Establishing a robust FtsZ based divisome for synthetic cell division

Project Summary 

The ultimate goal of bottom-up biology is to create a living cell from non-living (biological) matter. The definition of such a synthetic, living cell can be interpreted quite broad, but for the purposes of this project, it is defined as: a membrane-bound aqueous compartment, that can sustain itself in a non-equilibrium state, possesses a genome (or similar) encoding its components, is able to autonomously grow and divide into identical daughter cells, that senses and responds to its environment, and that is able to evolve across generations. Realistically, such a huge scientific endeavor can only be accomplished by collaboration of many labs, which is exactly the point of the EVOLF project.

As part of EVOLF, my project focuses on generating constricted liposomes, mimicking the final stages of cell division. For this, we draw inspiration from the divisome of the well-studied bacteria Escherichia coli.

In vivo, E. coli division starts with formation of the Z-ring at the midplane of the cell. The Z-ring consists of FtsZ filaments, anchored to the membrane via anchor proteins (FtsA, ZipA). It is positioned at the midplane via oscillations of the MinCDE system. Once formed, the Z-ring acts as a scaffold for recruitment of further divisome proteins. Once matured, the Z-ring contracts in concert with peptidoglycan synthesis, resulting in septum formation and in the end division.

In vitro, successful constriction of giant liposomes with a Z-ring has been achieved using FtsZ and FtsA expressed with cell-free expression systems. However, the mechanism by which FtsZ can constrict the membrane - as well as the required conditions - are largely unknown. The aims of this project are therefore as follows:

• To test FtsZ from different species for their ability to constrict liposomes, informed by bioinformatic analysis.

• To determine optimal conditions for FtsZ-mediated liposome constriction, aided by machine learning.

• To study the mechanism of force generation by FtsZ (in combination with FtsA).

• And finally, to integrate constriction with other functions of the synthetic cell: chromosome segregation and abscission.

To accomplish these goals, I will use a combination of protein purification and reconstitution, cell-free expression, GUV production techniques, microfluidics, light-microscopy, image flow cytometry and machine-learning assisted methods.
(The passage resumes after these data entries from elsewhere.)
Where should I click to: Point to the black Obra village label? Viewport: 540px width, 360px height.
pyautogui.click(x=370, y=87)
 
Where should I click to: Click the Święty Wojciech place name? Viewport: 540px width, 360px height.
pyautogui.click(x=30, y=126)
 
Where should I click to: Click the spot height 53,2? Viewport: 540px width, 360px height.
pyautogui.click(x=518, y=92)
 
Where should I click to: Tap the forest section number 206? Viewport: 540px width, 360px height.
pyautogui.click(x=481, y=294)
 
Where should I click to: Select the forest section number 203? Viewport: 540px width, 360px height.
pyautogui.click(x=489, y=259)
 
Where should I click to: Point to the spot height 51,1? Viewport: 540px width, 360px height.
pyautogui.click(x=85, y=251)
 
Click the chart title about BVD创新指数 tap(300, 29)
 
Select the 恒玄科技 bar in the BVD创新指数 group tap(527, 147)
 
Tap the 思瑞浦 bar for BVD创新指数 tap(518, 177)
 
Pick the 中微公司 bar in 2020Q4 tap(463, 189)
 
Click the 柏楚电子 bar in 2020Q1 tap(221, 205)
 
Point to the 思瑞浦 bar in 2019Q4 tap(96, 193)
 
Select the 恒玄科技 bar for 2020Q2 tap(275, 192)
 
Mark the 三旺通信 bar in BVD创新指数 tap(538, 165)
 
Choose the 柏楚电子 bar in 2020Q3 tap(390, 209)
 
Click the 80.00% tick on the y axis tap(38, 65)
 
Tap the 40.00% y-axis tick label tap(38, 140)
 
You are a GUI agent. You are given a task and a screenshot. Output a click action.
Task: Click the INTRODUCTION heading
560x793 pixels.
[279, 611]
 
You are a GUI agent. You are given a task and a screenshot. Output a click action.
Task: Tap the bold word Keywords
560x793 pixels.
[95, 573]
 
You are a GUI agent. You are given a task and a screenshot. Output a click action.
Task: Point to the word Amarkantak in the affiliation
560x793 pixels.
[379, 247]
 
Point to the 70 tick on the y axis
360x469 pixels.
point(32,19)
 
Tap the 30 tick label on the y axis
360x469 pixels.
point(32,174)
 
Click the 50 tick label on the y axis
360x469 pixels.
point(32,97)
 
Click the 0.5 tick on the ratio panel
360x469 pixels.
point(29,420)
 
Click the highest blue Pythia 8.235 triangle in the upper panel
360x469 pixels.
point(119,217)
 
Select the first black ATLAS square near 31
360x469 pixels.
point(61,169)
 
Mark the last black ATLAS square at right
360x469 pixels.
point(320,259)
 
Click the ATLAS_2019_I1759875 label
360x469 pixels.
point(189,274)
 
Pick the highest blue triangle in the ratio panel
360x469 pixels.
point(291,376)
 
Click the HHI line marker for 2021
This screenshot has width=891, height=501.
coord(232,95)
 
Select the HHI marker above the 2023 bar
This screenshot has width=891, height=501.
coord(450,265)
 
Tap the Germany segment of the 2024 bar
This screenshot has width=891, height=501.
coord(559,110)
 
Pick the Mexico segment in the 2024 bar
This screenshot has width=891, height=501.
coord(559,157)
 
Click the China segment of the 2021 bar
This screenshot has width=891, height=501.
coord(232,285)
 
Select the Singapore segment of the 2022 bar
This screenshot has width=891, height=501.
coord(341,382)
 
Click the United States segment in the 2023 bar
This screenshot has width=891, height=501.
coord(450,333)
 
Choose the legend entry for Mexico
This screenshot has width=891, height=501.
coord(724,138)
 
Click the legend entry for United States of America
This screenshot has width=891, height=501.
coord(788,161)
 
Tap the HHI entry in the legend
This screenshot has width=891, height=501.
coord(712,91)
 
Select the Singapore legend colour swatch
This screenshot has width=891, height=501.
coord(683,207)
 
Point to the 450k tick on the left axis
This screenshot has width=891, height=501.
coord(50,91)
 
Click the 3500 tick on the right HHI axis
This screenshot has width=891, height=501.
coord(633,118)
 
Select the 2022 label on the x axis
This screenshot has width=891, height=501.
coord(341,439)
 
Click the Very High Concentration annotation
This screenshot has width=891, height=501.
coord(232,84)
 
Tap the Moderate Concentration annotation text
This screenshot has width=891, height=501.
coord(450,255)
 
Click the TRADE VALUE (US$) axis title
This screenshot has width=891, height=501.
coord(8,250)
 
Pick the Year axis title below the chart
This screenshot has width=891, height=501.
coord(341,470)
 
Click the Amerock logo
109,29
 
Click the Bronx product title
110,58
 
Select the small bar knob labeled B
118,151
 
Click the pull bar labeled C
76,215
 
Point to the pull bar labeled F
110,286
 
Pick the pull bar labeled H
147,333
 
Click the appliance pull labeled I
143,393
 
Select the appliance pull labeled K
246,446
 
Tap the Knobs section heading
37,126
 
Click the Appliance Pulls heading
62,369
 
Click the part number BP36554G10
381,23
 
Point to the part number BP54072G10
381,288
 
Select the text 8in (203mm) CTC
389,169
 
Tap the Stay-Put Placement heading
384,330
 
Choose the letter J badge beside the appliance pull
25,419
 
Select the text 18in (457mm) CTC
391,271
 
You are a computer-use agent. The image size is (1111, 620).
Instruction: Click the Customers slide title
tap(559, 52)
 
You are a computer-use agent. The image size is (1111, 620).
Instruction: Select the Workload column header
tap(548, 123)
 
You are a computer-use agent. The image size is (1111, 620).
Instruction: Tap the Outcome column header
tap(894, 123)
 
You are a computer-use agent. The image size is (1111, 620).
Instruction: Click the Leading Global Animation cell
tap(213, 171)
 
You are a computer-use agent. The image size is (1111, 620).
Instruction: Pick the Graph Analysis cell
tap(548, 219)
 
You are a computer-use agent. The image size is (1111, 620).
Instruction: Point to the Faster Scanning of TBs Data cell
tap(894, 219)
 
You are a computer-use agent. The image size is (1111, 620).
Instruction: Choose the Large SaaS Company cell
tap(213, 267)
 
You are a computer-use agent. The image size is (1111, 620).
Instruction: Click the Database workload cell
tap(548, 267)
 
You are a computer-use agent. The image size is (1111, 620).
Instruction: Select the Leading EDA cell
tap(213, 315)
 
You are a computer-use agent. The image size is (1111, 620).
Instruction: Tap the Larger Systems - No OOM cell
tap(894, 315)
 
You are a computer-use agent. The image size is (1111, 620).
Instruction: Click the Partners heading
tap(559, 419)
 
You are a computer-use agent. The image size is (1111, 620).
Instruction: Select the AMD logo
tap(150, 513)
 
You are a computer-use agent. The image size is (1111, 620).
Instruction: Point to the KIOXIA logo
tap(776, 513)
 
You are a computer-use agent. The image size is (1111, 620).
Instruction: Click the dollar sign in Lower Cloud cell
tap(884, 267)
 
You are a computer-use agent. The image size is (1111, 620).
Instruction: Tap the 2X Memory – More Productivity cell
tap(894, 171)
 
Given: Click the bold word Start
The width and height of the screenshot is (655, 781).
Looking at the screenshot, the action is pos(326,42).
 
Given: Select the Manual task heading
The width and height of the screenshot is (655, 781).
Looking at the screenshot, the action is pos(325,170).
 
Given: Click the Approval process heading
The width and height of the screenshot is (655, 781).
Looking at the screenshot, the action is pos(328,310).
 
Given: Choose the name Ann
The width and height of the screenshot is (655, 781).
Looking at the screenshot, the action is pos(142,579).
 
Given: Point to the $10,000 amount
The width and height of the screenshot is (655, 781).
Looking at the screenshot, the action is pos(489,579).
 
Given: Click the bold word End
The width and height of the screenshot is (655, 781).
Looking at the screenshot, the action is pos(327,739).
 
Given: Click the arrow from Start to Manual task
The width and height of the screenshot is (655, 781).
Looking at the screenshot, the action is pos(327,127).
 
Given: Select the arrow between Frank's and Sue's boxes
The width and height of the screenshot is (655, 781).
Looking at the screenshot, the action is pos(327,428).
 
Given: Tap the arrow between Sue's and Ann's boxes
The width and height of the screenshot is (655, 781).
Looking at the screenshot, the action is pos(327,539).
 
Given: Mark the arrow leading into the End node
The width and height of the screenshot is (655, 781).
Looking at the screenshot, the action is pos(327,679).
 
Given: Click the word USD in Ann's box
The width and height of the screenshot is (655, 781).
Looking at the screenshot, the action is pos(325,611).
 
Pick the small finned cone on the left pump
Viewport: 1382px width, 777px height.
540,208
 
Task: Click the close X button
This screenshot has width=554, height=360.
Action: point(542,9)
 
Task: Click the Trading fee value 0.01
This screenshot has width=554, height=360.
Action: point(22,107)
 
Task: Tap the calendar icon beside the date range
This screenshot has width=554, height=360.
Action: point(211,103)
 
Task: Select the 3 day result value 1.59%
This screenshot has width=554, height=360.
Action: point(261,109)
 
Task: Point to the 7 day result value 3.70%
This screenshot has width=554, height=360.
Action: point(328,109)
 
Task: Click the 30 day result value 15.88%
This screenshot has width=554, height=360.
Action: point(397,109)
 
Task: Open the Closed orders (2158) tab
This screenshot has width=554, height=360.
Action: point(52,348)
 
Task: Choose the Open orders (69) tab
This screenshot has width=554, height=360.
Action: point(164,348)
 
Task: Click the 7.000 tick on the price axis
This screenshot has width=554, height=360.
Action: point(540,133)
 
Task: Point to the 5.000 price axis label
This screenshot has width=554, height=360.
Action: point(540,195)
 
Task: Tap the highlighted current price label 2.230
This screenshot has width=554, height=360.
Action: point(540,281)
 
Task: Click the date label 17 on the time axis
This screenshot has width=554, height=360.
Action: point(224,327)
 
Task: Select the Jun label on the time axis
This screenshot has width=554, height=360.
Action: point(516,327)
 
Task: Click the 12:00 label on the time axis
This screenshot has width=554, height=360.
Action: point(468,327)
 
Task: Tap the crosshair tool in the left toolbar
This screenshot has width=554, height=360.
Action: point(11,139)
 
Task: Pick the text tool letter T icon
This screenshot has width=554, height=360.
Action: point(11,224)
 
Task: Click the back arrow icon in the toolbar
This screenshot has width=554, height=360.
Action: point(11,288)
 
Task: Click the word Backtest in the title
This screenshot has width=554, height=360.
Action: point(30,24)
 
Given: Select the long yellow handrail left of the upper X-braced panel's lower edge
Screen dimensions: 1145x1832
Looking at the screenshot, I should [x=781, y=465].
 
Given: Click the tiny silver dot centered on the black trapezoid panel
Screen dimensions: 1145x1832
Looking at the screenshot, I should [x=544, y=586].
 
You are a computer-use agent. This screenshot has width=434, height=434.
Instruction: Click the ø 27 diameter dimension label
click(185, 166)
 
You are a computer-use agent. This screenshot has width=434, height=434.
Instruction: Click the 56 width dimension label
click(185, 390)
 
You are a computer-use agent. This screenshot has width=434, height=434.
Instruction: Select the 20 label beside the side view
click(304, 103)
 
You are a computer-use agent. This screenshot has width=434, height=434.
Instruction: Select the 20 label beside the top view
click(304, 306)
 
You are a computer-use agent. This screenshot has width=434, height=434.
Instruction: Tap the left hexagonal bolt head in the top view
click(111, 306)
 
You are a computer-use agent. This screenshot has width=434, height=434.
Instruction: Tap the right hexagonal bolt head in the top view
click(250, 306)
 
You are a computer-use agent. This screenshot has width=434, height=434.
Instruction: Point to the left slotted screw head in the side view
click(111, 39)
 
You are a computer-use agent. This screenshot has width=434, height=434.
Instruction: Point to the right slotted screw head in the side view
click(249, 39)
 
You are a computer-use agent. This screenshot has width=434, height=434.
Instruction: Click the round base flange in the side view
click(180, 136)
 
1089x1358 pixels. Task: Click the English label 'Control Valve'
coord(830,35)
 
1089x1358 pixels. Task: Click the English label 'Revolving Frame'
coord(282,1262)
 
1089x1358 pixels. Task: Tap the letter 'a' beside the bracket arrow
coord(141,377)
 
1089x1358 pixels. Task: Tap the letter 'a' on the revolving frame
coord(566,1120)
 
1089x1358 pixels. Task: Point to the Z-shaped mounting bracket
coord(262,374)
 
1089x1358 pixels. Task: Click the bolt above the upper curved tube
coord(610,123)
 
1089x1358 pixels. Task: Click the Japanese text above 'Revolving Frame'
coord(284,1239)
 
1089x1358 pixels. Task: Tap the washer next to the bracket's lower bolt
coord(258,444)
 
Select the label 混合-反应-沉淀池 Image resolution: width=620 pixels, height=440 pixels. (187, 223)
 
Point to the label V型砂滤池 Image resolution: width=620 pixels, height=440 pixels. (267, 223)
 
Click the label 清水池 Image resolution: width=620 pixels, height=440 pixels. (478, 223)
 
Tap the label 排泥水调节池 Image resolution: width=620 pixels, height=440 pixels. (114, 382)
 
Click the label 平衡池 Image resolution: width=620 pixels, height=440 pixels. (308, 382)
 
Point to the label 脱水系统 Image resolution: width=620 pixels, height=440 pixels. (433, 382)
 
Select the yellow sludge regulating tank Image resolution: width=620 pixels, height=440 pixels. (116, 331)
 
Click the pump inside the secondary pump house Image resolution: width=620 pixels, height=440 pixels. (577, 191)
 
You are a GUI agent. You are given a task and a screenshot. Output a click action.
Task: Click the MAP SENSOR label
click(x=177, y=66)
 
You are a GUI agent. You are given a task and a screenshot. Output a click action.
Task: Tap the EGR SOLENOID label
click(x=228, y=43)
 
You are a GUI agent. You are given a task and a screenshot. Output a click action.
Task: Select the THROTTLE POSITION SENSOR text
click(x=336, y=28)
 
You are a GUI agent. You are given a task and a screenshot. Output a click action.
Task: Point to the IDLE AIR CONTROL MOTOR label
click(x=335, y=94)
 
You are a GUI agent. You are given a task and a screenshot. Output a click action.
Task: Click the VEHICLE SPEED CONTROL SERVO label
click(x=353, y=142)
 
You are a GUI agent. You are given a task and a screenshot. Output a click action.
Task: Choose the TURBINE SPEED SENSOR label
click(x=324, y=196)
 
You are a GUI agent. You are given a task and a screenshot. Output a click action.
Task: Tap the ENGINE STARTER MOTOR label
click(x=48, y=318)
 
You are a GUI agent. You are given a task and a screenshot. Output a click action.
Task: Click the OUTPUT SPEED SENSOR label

I have a joint position between Koenderink Lab and Dogterom Lab.

Figure 1 Schematic overview of the steps for division. The FtsZ system has been demonstrated to induce deformation of liposomes and constrict them, potentially it could also lead to equally sized daughters upon constriction by itself.

Figure 1 Confocal image of a liposome (magenta) constricted by cell-free expressed FtsZ (green) and FtsA (not labeled).